▶ [Problem] Reproduce verbatim the lines from the one containing "The width and height of the screenshot is (820, 741)." through the one containing "scroll-left-arrow-icon: ◀ is", inclusive. Omit the pictures from your output.

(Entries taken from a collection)
****************

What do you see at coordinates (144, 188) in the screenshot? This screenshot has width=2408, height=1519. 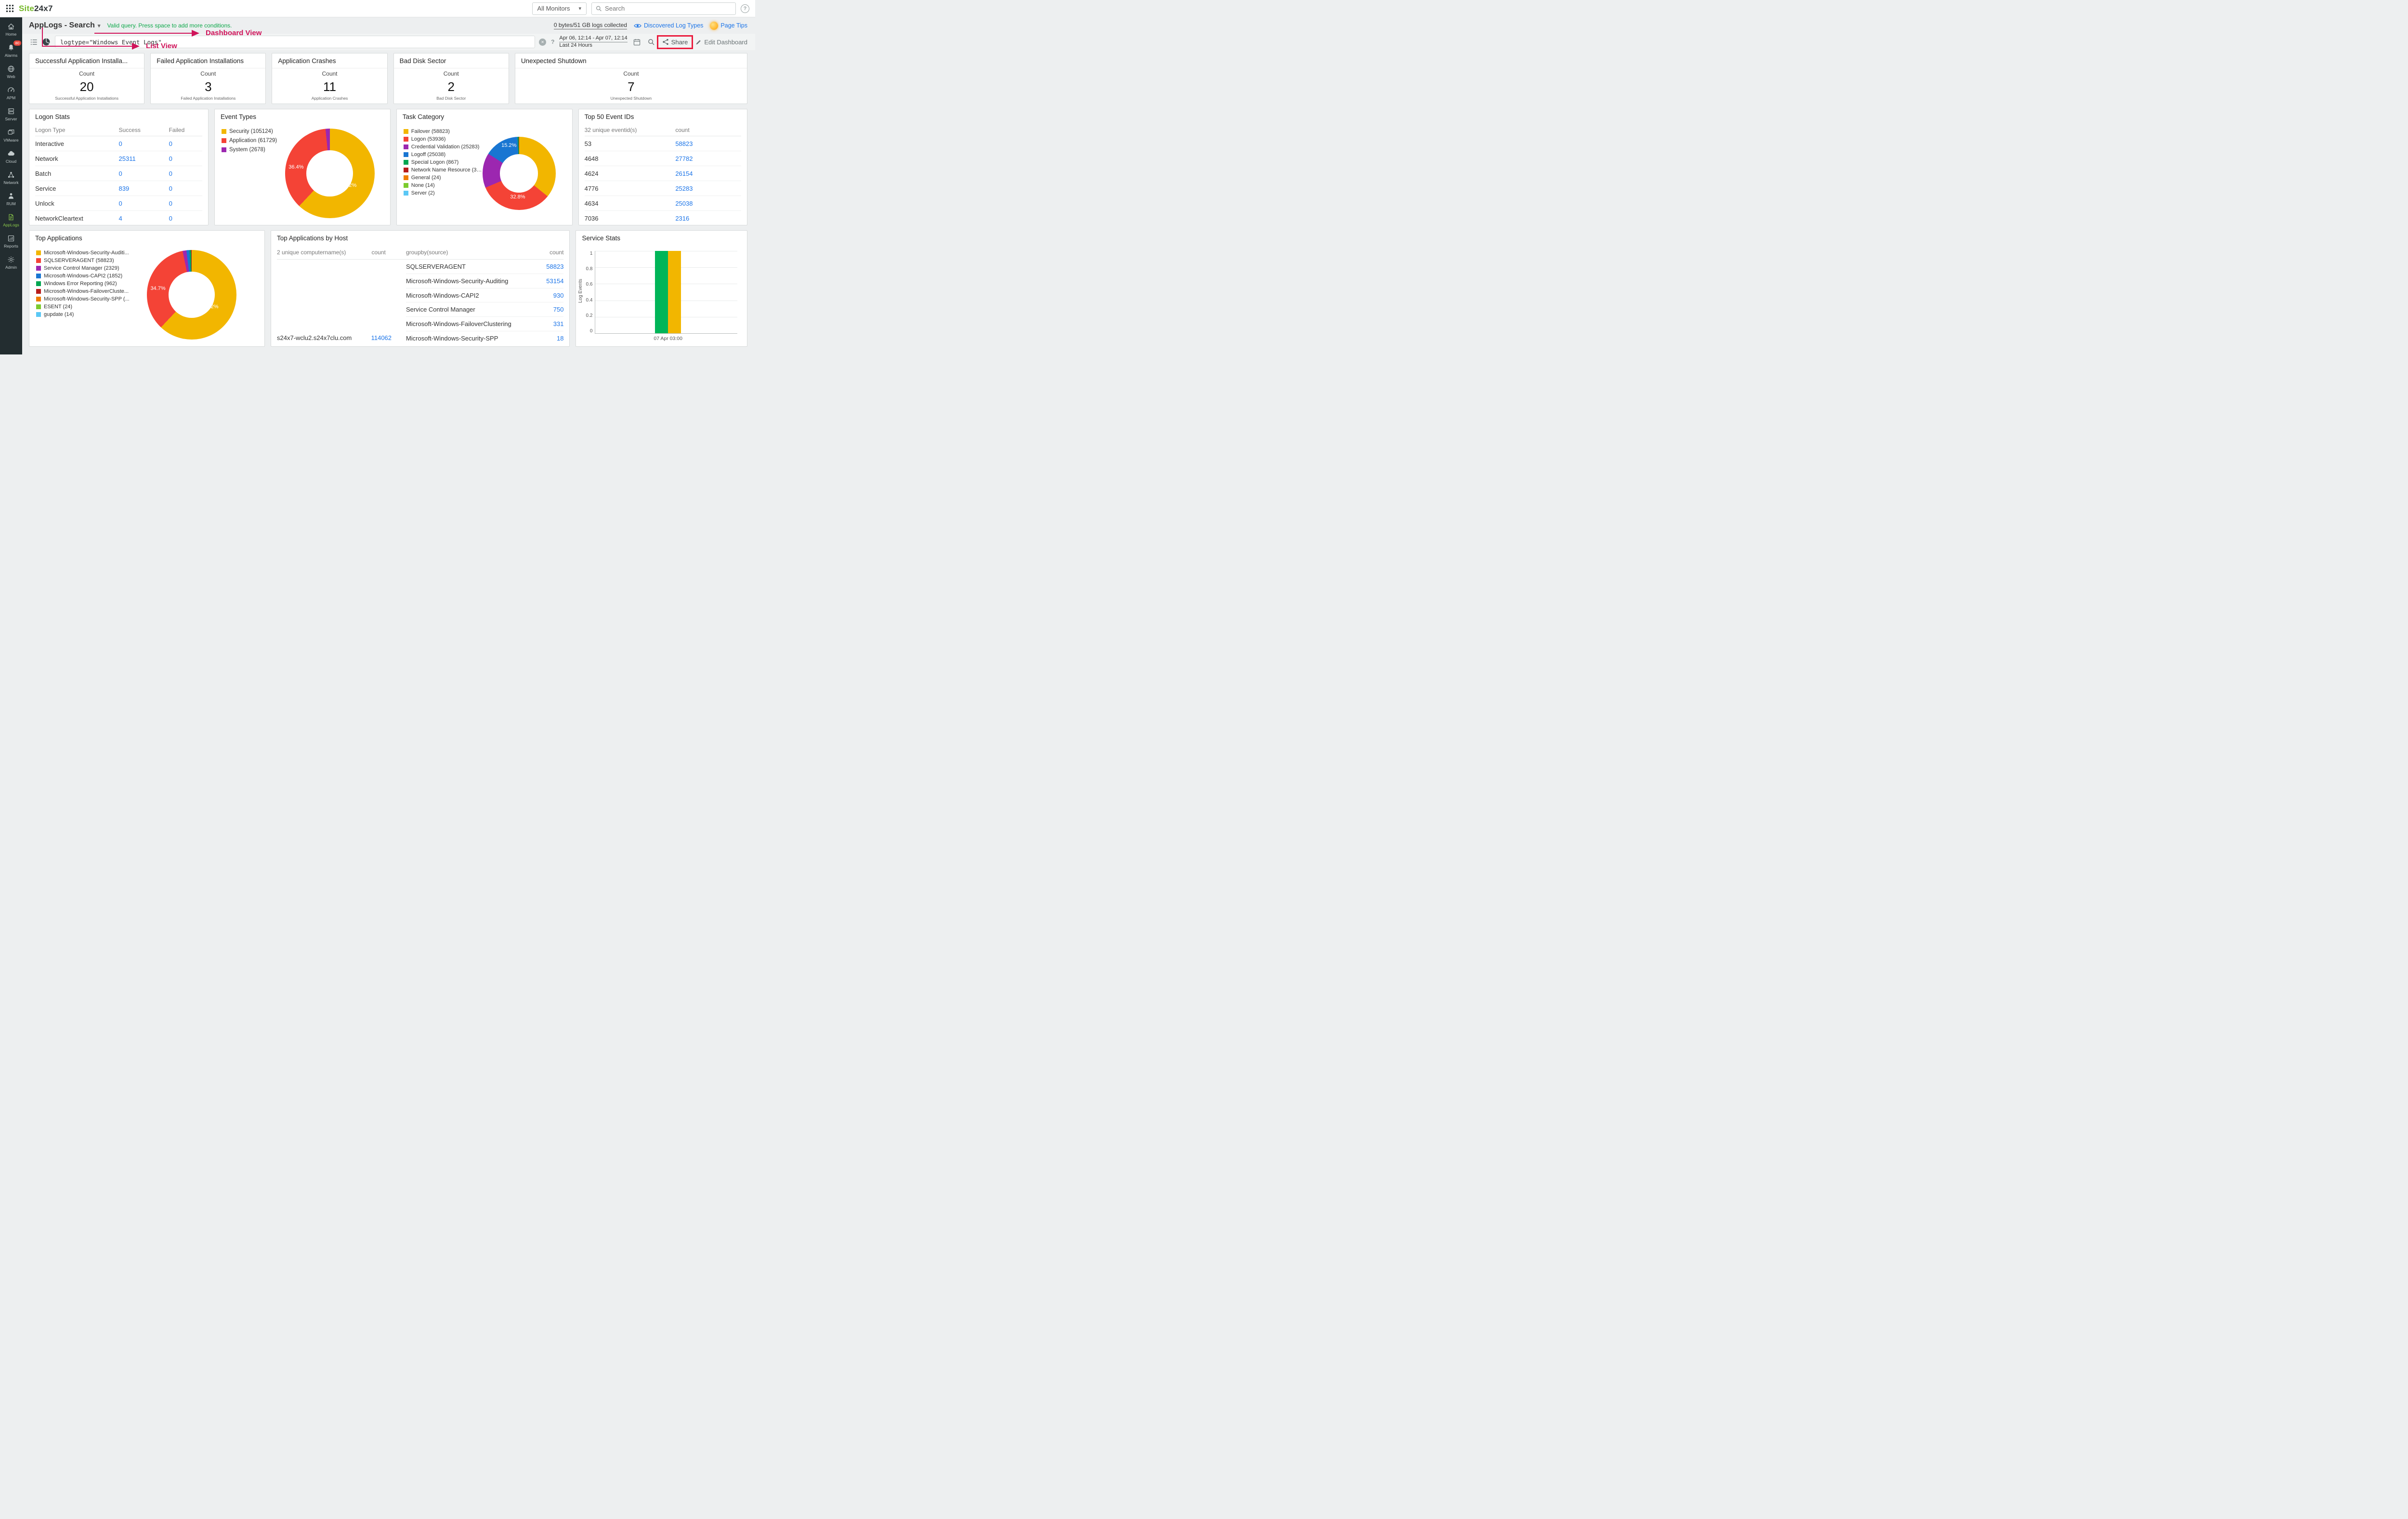 I see `success-count-link: 839` at bounding box center [144, 188].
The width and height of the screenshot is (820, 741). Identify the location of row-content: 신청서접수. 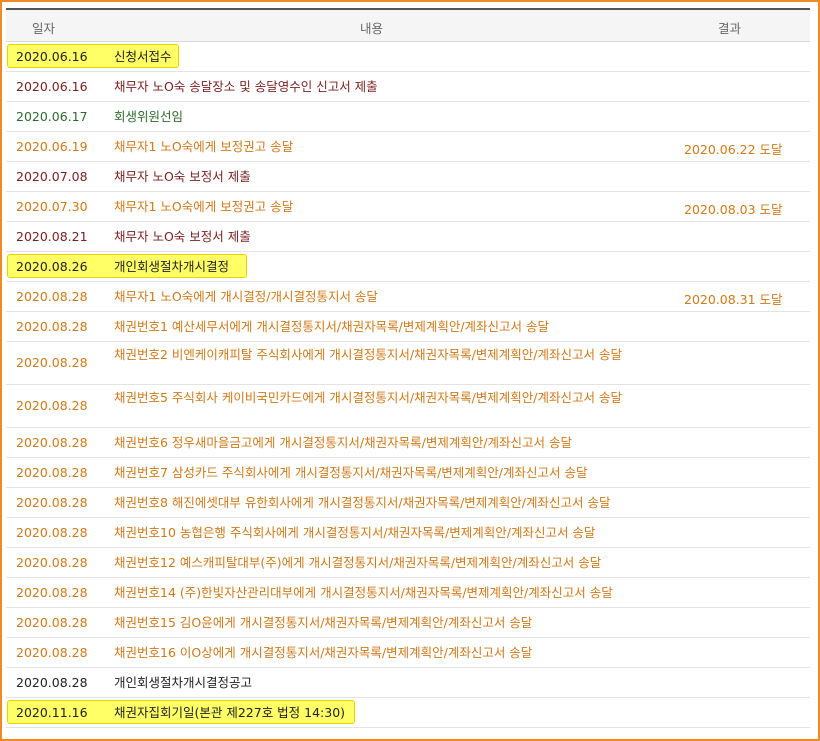
(143, 56).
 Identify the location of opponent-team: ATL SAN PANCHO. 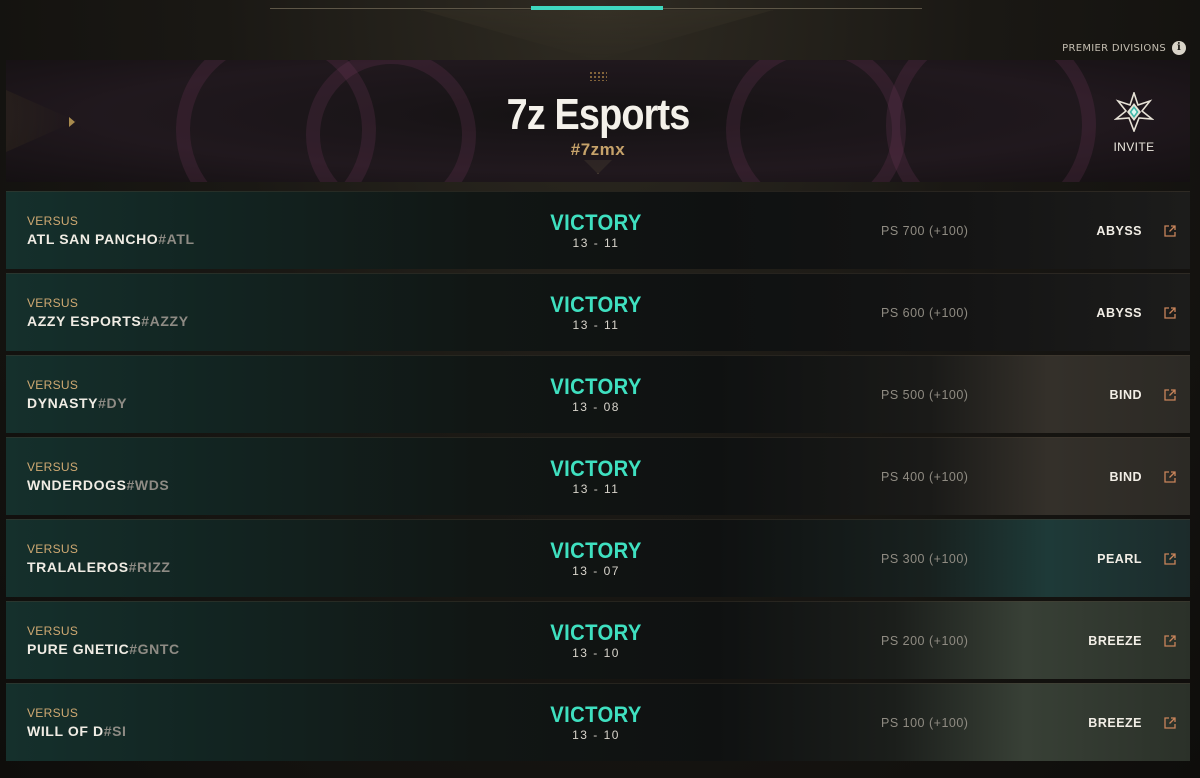
(93, 239).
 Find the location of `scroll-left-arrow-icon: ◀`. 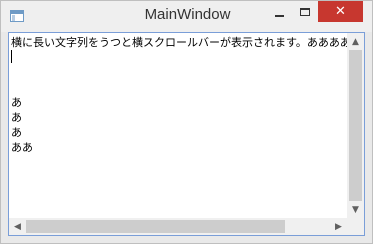

scroll-left-arrow-icon: ◀ is located at coordinates (18, 226).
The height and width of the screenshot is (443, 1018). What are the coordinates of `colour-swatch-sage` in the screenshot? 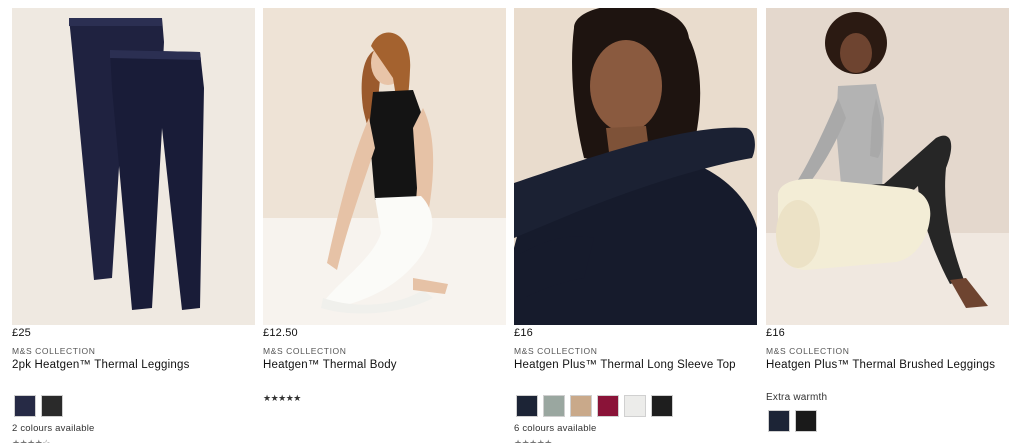 It's located at (554, 406).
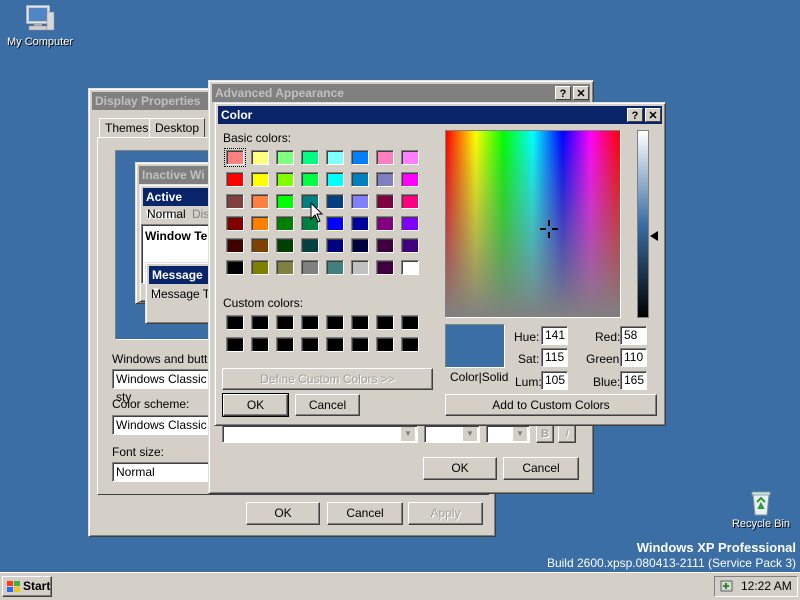 The width and height of the screenshot is (800, 600). What do you see at coordinates (508, 434) in the screenshot?
I see `advanced-font-color-select: ▼` at bounding box center [508, 434].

****************

▶ [Output below]
The width and height of the screenshot is (820, 741). Identify the location of row-content: 신청서접수. 
(143, 56).
 Identify the location of opponent-team: ATL SAN PANCHO. 
(93, 239).
 Find the location of `scroll-left-arrow-icon: ◀`. 

scroll-left-arrow-icon: ◀ is located at coordinates (18, 226).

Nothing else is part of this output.